The Current Status of (not provided)

A recent Optify study (disclaimer: I work for Optify) found that the term ”(not provided)” now accounts for almost 40 percent of referring traffic data from organic search and since the introduction of the SSL enhancement, recognized referring keywords have dropped by almost 50 percent.

This means that for 1 of every 2.5 visits from organic search, you're no longer able to see the referring keywords and that almost 50 percent of the keywords you were previously able to track and measure are no longer available to you.
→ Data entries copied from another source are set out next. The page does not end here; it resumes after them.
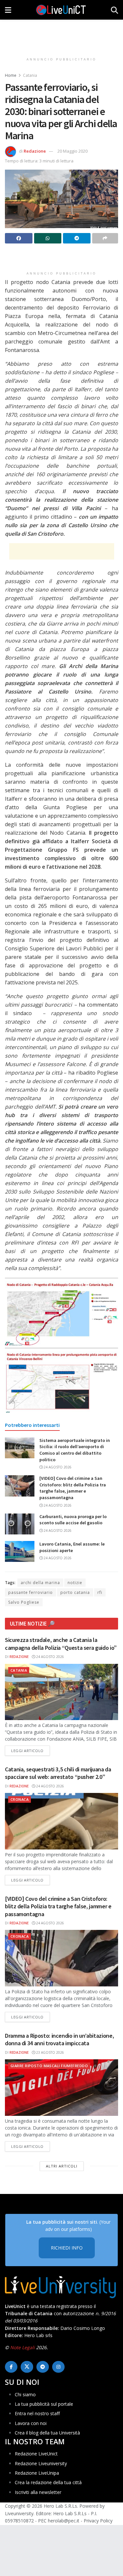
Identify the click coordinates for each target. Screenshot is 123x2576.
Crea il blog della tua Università (47, 2433)
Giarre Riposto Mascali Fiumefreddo (49, 2065)
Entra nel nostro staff (37, 2413)
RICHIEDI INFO (67, 2248)
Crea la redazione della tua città (48, 2482)
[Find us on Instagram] (58, 2367)
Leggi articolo (30, 1750)
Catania (30, 75)
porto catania (75, 1592)
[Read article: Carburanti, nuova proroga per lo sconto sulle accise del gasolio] (19, 1524)
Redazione (35, 151)
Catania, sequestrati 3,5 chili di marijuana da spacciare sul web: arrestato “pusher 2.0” (58, 1773)
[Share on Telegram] (77, 238)
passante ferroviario (30, 1592)
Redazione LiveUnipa (37, 2473)
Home (10, 75)
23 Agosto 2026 (49, 2052)
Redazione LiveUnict (36, 2454)
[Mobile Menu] (8, 10)
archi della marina (40, 1582)
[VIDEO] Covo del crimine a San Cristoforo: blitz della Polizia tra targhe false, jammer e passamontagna (72, 1487)
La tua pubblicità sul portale (44, 2404)
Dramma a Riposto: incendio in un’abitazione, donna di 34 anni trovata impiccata (59, 2039)
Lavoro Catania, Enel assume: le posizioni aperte (72, 1547)
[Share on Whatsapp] (48, 238)
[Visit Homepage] (61, 10)
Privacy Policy (98, 2520)
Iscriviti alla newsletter (38, 2492)
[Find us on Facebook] (11, 2367)
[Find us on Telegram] (42, 2367)
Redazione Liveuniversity (41, 2463)
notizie (75, 1582)
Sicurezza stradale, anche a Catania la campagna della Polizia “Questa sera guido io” (61, 1643)
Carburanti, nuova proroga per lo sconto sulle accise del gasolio (73, 1520)
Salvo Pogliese (23, 1602)
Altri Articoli (61, 2166)
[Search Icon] (114, 10)
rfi (99, 1592)
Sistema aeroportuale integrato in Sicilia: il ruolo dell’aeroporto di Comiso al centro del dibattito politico (74, 1450)
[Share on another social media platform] (105, 238)
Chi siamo (25, 2394)
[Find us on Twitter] (27, 2367)
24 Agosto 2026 (57, 1467)
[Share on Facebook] (18, 238)
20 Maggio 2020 (72, 151)
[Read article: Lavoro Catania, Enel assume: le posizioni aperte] (19, 1551)
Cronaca (19, 1799)
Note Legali (22, 2347)
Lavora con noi (31, 2423)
not-provided-percentage-of-total-organic-search

recognized-keywords-from-organic-search-indexed

What it Means

The study shows that the trend of “(not provided)” is only going to continue trending up until the majority of organic referrer data (search terms) will completely disappear. But what does this mean for you, the marketer? It means you will no longer be able to:

  • Truly measure the performance of your SEO efforts by connecting a search term with website metrics such as traffic, conversion rate, leads, engagement (page views and time on site), and revenue.
  • Use referrer data to customize and/or personalize your user experience. For example, if you used to offer related content based on referring keyword, or used referring keywords in your lead nurturing rules, you will no longer be able to do that.
  • Score visitors and leads based on their referring keyword. If you use a lead scoring system that uses referring keyword as one of the rules, this option will no longer be available to you.

But you will still be able to:

  • Measure your overall SEO performance and report on ROI since the visit source will still be organic search, but you won't be able to analyze what keywords contributed to that performance nor will you be able to report ROI on specific SEO initiatives.
  • Practice SEO and work on getting more traffic from organic search. This change doesn't prevent you from following any SEO best practices; it just means that it will be harder to measure their effectiveness.

5 Tips for Handling “(not provided)” Data

What can you do as (not provided) continues to eat away at your organic search data?

  1. Make the most out of the data you have. With the “(not provided)” rate approaching 40 percent, it means that you still have more than 60 percent of organic visits with referring keywords data. Make the most out of that data since it won't be there for much longer.
  2. Use Webmaster Tools. Google offers a lot of data about your website in Google Webmaster Tools. This includes the top 1,000 daily search queries and top 1,000 daily landing pages for the past 30 days, in addition to the impressions, clicks, click-through rate (CTR), and average position in search results for each query. You can compare this to the previous 30 day period as well as export to a CSV file to import to a different system or analyze it using Excel. For most small to mid-size B2B sites, this should be more than enough data to analyze in aggregate. See Linking Google Analytics to Webmaster Tools.
  3. For personalization, use other data. If you're using keyword data to personalize the user experience you offer on your website (related content, targeted landing pages) and off your website (follow up emails, lead nurturing), you will need to start using other data instead. Form submissions, page viewed, and campaign tagging could be used to replace keyword data in your personalization efforts.
  4. For SEO work, use proxies. The problem with the aggregate data is it doesn’t give you the ability to tie a referring keyword with the subsequent website behavior like page views and time on page. More importantly, actions like form submission (B2B) and clicks on page (B2C, e.g. shopping cart actions) can't be associated with a keyword making it impossible to report on ROI for specific keywords. This means that you will have to start using proxies such as keyword rank and ranked page to estimate single keyword performance.
  5. Use PPC data to estimate keyword performance. Since Google is still passing referrer data to advertisers for clicks on their sponsored results, you can use PPC to estimate the performance of keywords you're targeting or considering.